Jørgensen further noted, “For parents, it’s less about protecting kids from failures. It’s about what you can learn from it and how can you use it. Because I think if you go out in life that protected, I don’t think it creates reasoned confidence in their ability to challenge themselves. They are confident enough to be willing to fail to learn something. Ultimately, I think it’s a different definition of smart. I think it’s very binary.” The impact of standardized tests, something we assume only impacts our country, is ubiquitous. As parents, we want our children to succeed, but our current narrow definitions of success may be more harmful than we realize.

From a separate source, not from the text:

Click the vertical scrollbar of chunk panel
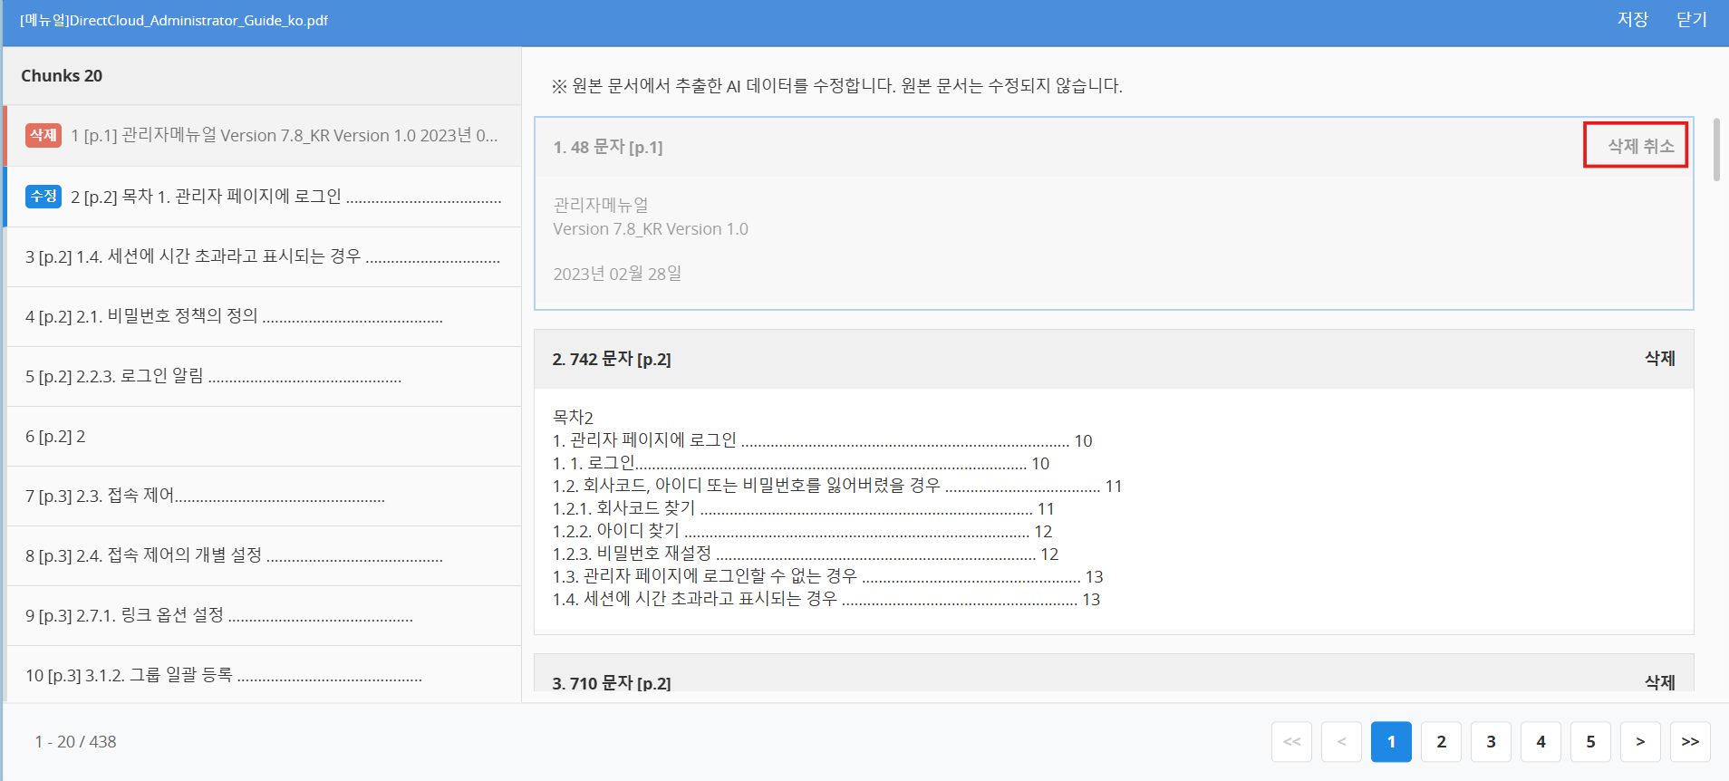The image size is (1729, 781). [1716, 150]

Further, when asked how LEGO Education can help “disenable” the “helicopter parents” (my term, not his!), Jørgensen explained, “It’s also about understanding the development of the child and the progress of the child. Then it’s understanding the fact that then the things that are challenging them, what can they get out of that. Focusing on the difference between “just a result” versus “the progress that has been made” can then create a link of value, which can enable that type of parental behavior. I think those forces can impact children.”

What I Learned from Esben Staerk Jørgensen

Anyone who reads my posts knows that I’m a little cynical, a little skeptical, and a lot hopeful. Sitting across the table from Jørgensen, I found myself continually sighing, contentedly.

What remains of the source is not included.